Un premier exemple est le complexe multiprotéique transmembranaire A-Q (> 2 MDa). En son absence, la spore présente des défauts de forme et n’acquiert pas la capacité de résister à des environnements extrêmes. La structure et la fonction du complexe A-Q restent énigmatiques, mais ses similitudes structurales avec des systèmes de sécrétion spécialisés et des pompes à protons suggèrent qu’il pourrait s’agir d’un nouveau type de machinerie de transport, permettant à la cellule mère de "nourrir" la spore ou de transporter des molécules spécifiques entre les deux compartiments cellulaires (Morlot et Rodrigues, Trends Microbiol., 2018). Nous étudions ce complexe chez Bacillus subtilis pour élucider ses relations structurales et évolutives avec d’autres systèmes de transport, pour déterminer la nature de la molécule sécrétée et son rôle dans le développement des spores (Collab. C. Rodrigues, Warwick Univ.). Nous avons découvert que le composant A-Q appelé SpoIIIAG (AG) forme de grands anneaux homo-oligomériques dont l’architecture et les dimensions rappellent les composants annulaires des systèmes de sécrétion de type III (Rodrigues et al., PNAS, 2016). En outre, l’analyse structurale de diverses protéines associées au complexe A-Q a révélé des motifs structuraux nécessaires à la formations d’anneaux et ouvert des pistes de recherche sur des fonctions alternatives (https://www.sciencedirect.com/science/article/pii/S1047847718302703?via%3Dihub ; Liu et al., J. Struct. Biol., 2022).

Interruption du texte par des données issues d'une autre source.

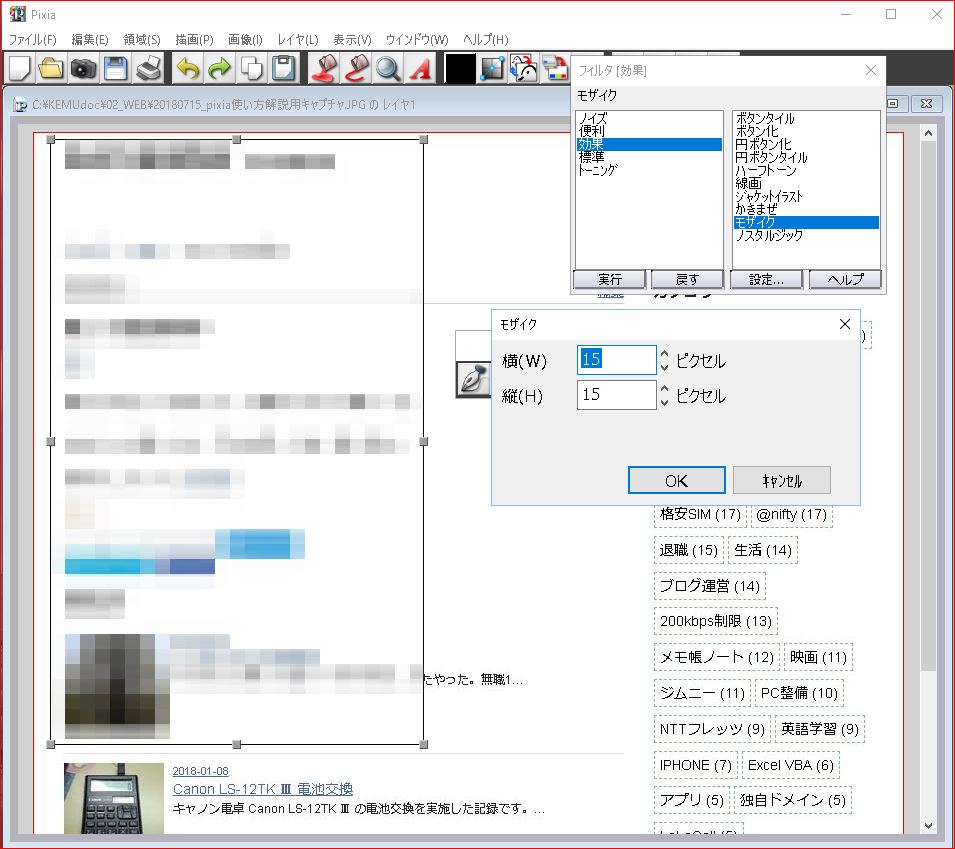955x849 pixels.
Task: Select the red paint bucket fill tool
Action: tap(323, 68)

Nous développons maintenant des approches de cryo-tomographie pour étudier la structure du complexe A-Q in cellulo.

A. Cellules de B. subtilis sporulantes exprimant une protéine localisée autour de la préspore et fusionnée à la GFP. Les membranes sont marquées avec un fluorophore (rouge). B. Modèle de l’assemblage du complexe A-Q à l’interface entre la cellule mère et la spore en développement. L’illustration montre l’anneau AG (cyan), des anneaux putatifs s’empilant dans l’espace intermembranaire et des pores membranaires hypothétiques (gris). C. Structure cristallographique d’une protéine de sporulation contenant un motif canonique de construction d’anneaux (vert) et des structures secondaires supplémentaires (orange).

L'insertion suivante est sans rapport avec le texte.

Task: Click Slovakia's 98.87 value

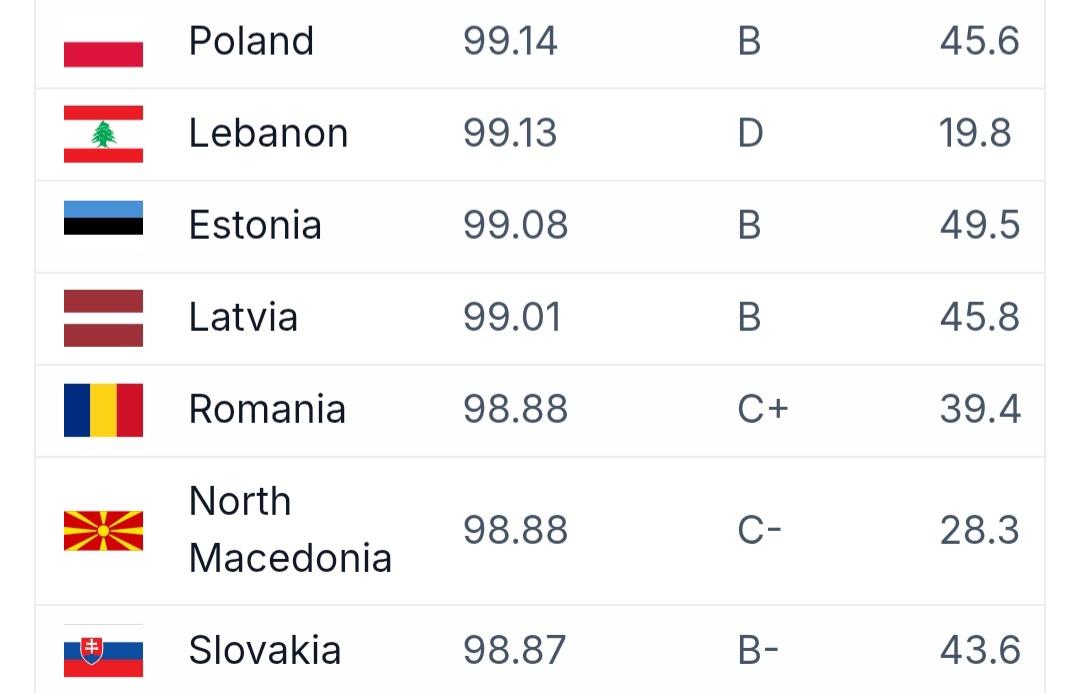Action: 515,651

Parmi les déterminants de la résistance des spores figure une carapace extracellulaire constituée de couches protéiques appelées manteau ou "coat". Son assemblage repose sur un réseau complexe d’interactions impliquant d’abord une dizaine de protéines morphogénétiques, puis plus de 80 protéines différentes. Malgré leur importance pour l’acquisition des propriétés de résistance, l’architecture des différentes couches du manteau reste mal comprise, car leur dépôt et leur maturation est un processus long (> 7 h) et complexe. En collaboration avec le groupe de Guy Schoehn à l’IBS, nous utilisons la cryo-tomographie électronique (cryo-ET) sur des lamelles de spores générées par cryo-FIBM/SEM (cryo-focused ion beam milling coupled to scanning electron microscopy) pour étudier la formation de l’enveloppe chez B. subtilis. Nous avons récemment montré qu’à des stades précoces de sporulation, le manteau est constitué d’un empilement de couches embryonnaires distinctes, dont l’architecture nécessite des protéines morphogénétiques spécifiques (Bauda et al., Nature Comm., 2024).
Ce travail fournit un socle de connaissances de départ pour la dissection des mécanismes moléculaires impliqués dans le développement et la résistance de la spore bactérienne. Notre prochain objectif est de développer le cryo-CLEM super-résolu (cryo-PALM couplé à la cryo-FIBM/SEM et à la cryo-tomographie) afin d’élucider la structure et la composition des couches de l’enveloppe tout au long du cycle de sporulation.

Tranche de tomograme (panneau de gauche) montrant l’ultrastructure d’une cellule sporulante de B. subtilis. Le tomograme a permis de segmenter (panneaux du milieu et de droite) divers composants de la préspore et de la cellule mère.